On the basis of results of the analysis, the following conclusions can be made:

  • the implementation of the proposed modification of the two-stage regression scheme for age classification in combination with the use of boosted image description features leads to an increase in accuracy of estimation of this attribute in real face images by about 2 years using the MAE metric, based on Internet face image analysis.

  • the higher accuracy of age estimation in face images from FG-NET and MORPH databases is explained by the use of specially prepared face images in these databases

  • a slight decrease in the accuracy of age estimation with the use of the proposed method is explained by the fact that sometimes the classifier commits errors in determining the gender or race; this leads to the use of wrong decision function trained on a “foreign” gender-race group at the age estimation stage.

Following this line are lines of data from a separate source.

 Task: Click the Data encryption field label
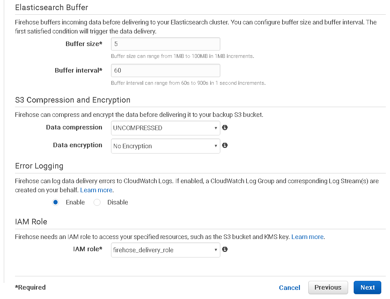click(x=78, y=145)
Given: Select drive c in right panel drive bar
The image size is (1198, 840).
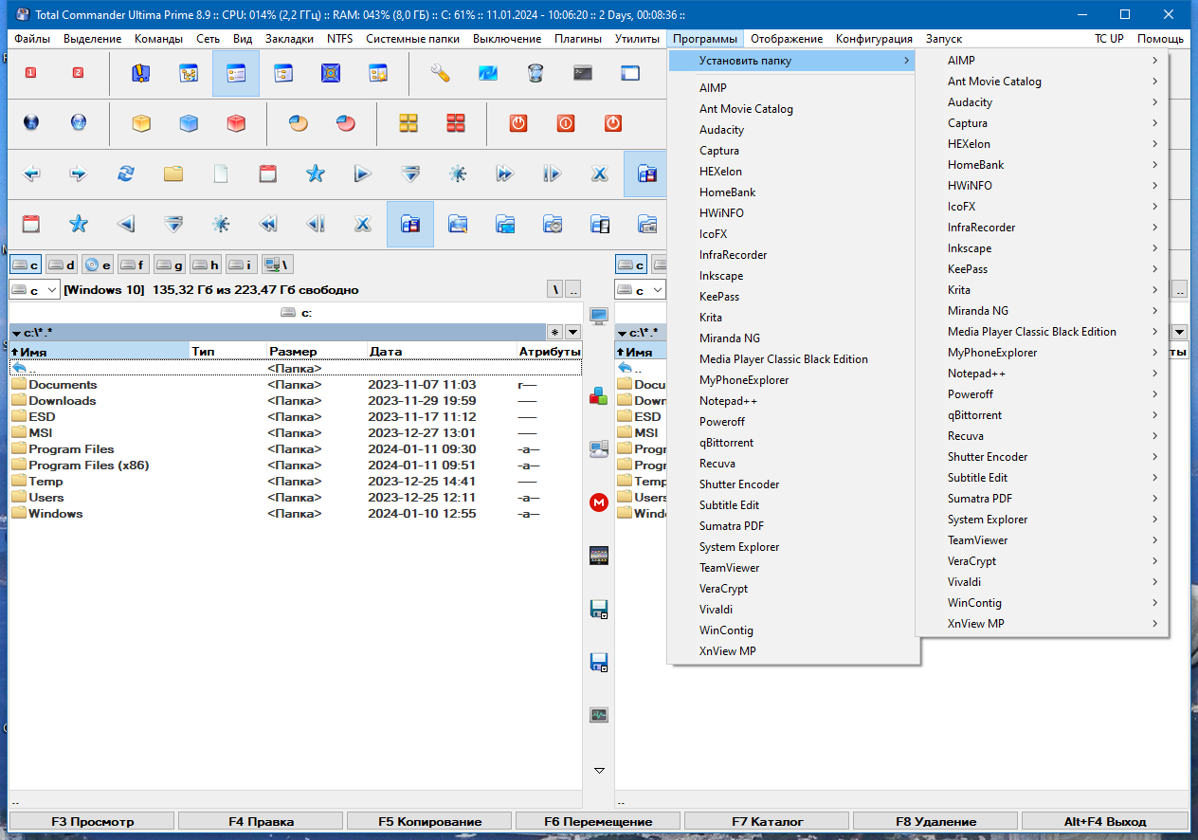Looking at the screenshot, I should click(x=631, y=265).
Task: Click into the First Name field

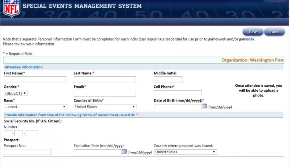Action: pyautogui.click(x=35, y=80)
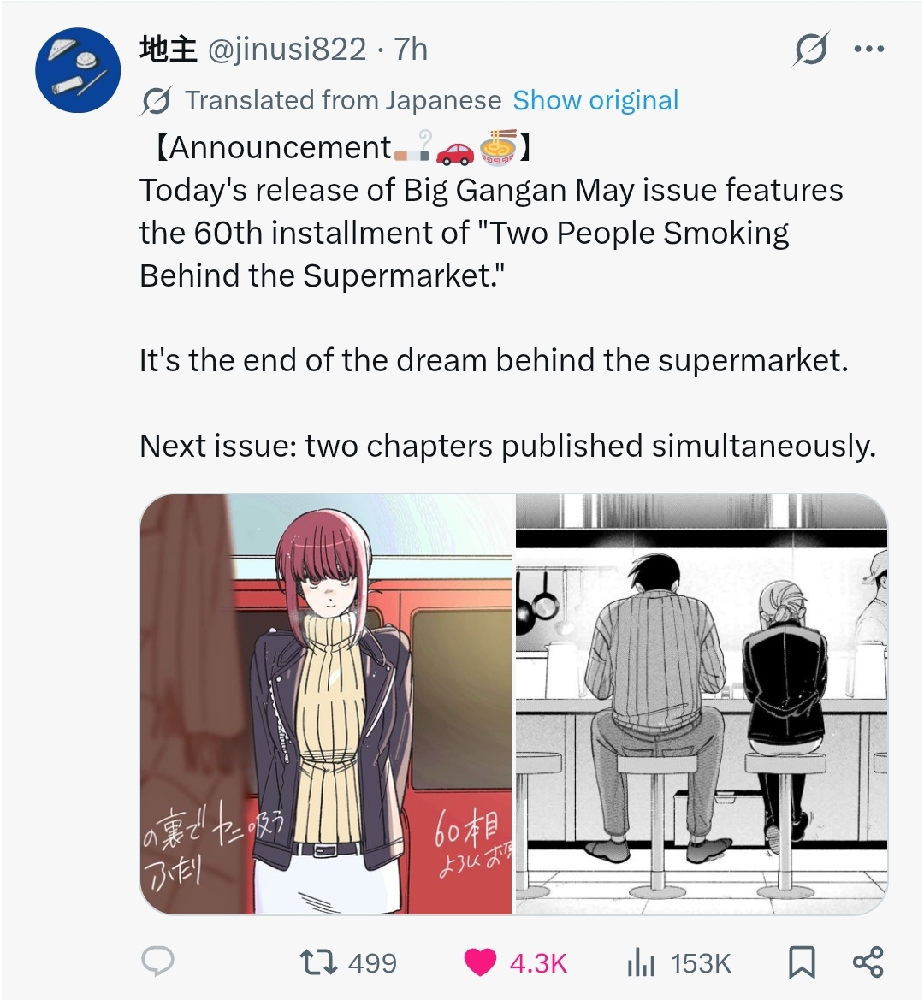Image resolution: width=924 pixels, height=1000 pixels.
Task: Open the three-dot more options menu
Action: (869, 49)
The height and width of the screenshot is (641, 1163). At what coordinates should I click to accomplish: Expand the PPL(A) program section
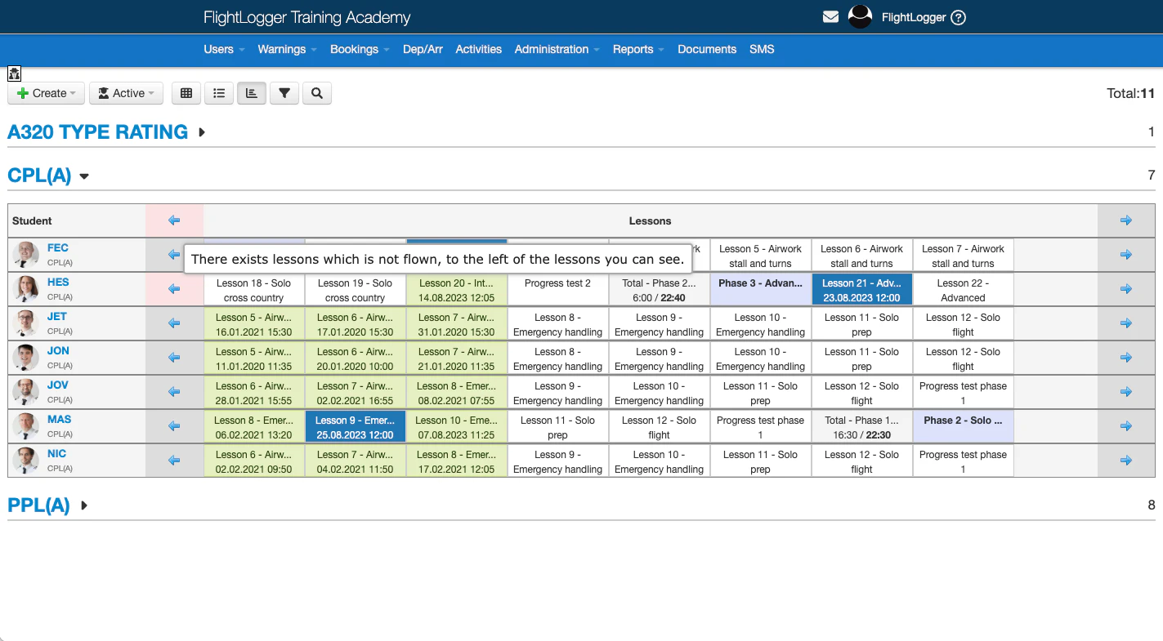(x=83, y=505)
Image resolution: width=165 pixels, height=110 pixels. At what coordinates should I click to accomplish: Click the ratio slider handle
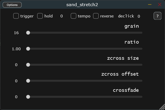(x=28, y=49)
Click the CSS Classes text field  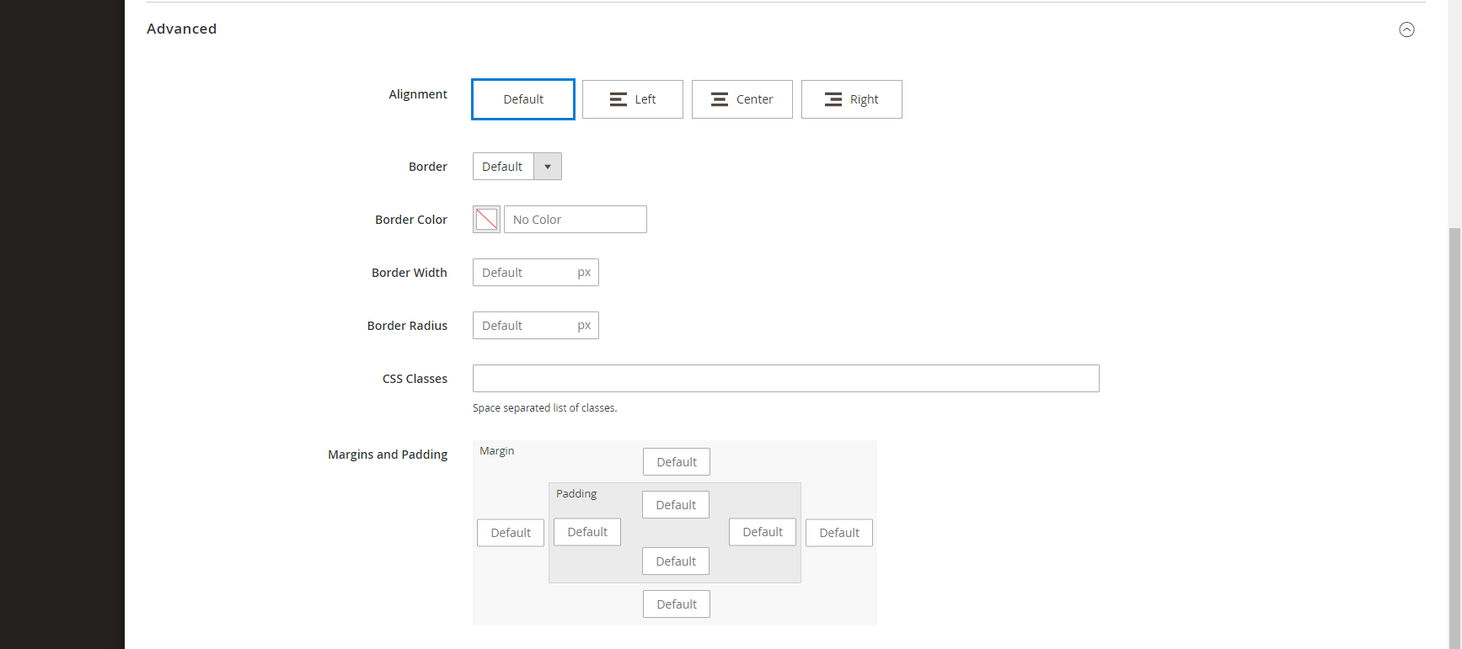(785, 379)
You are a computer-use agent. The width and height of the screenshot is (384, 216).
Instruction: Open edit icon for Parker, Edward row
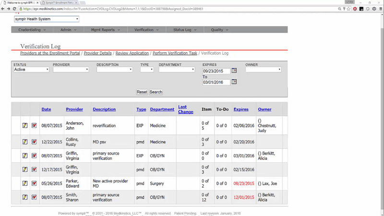coord(25,183)
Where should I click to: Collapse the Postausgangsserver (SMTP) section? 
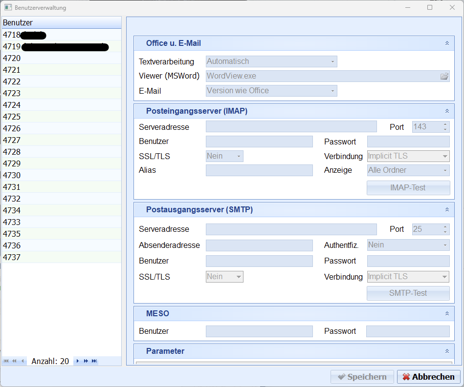coord(447,210)
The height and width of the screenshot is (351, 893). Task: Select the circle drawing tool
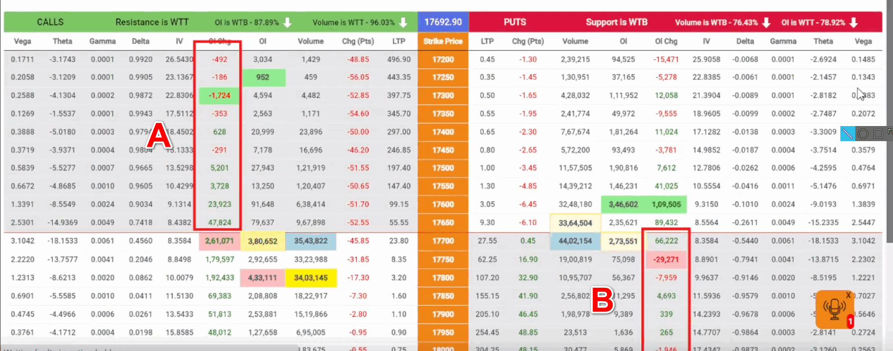863,134
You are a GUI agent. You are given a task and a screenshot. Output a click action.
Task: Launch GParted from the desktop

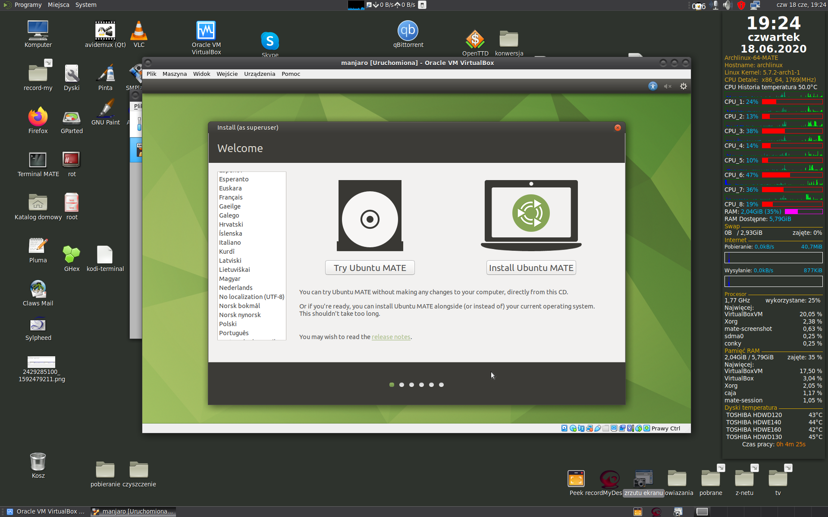click(71, 120)
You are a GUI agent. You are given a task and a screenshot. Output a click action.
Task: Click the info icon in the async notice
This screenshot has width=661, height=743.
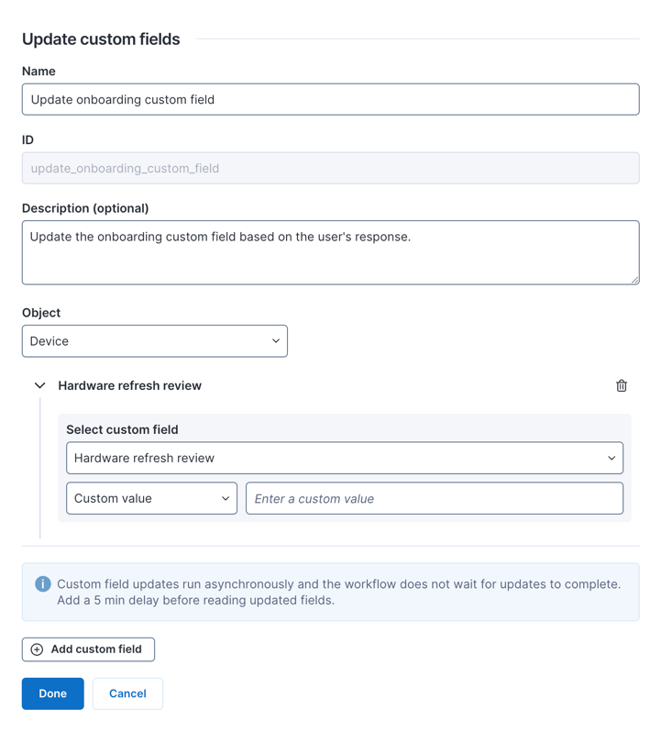pos(42,584)
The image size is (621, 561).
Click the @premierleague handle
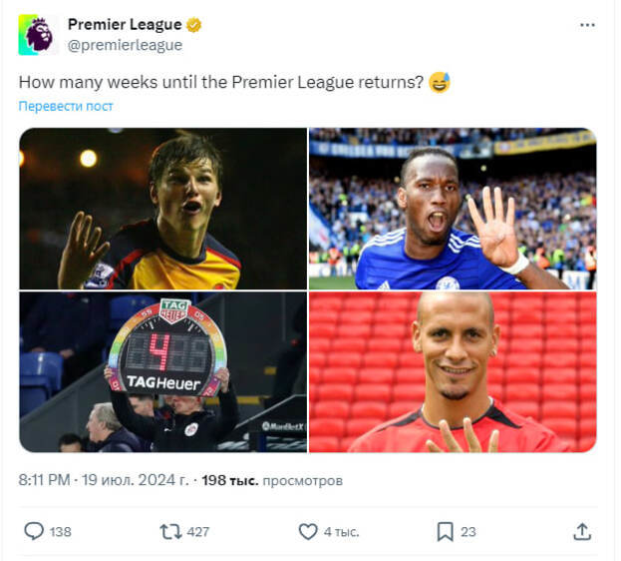point(125,45)
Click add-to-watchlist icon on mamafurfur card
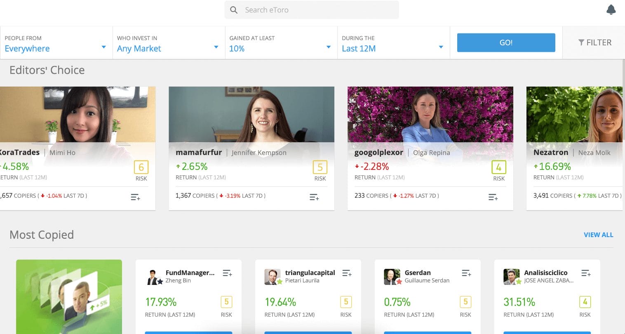625x334 pixels. pos(314,198)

To obtain statistically significant results a k-fold \((k=5)\) cross-validation procedure was applied.

Conclusion

This article proposes an algorithm to estimate human age from face images within a preliminarily selected gender-race group based on local binary patterns used as feature description of an image. To identify the most significant (boosted) features, it is proposed to apply the Adaboost method that resulted in an approximately tenfold decrease in the dimensionality of the feature space. For gender and race classification, the standard approach based on support vector machines is modified by adding a bootstrapping procedure (learning on “hard” examples), while to ensure more precise age estimation it is proposed to combine the idea of cumulative features with two-stage support vector regression with a bootstrapping procedure.

The conducted research has demonstrated that each of the proposed modifications contributes to increased age estimation precision according to the MAE metric. As a result, a 2-year reduction in the average error in age estimation from real face images published on the Internet was achieved as compared to the source algorithm. The obtained results allow recommending this algorithm to solve the task of gender, race and age classification of human face images for use in computer vision systems.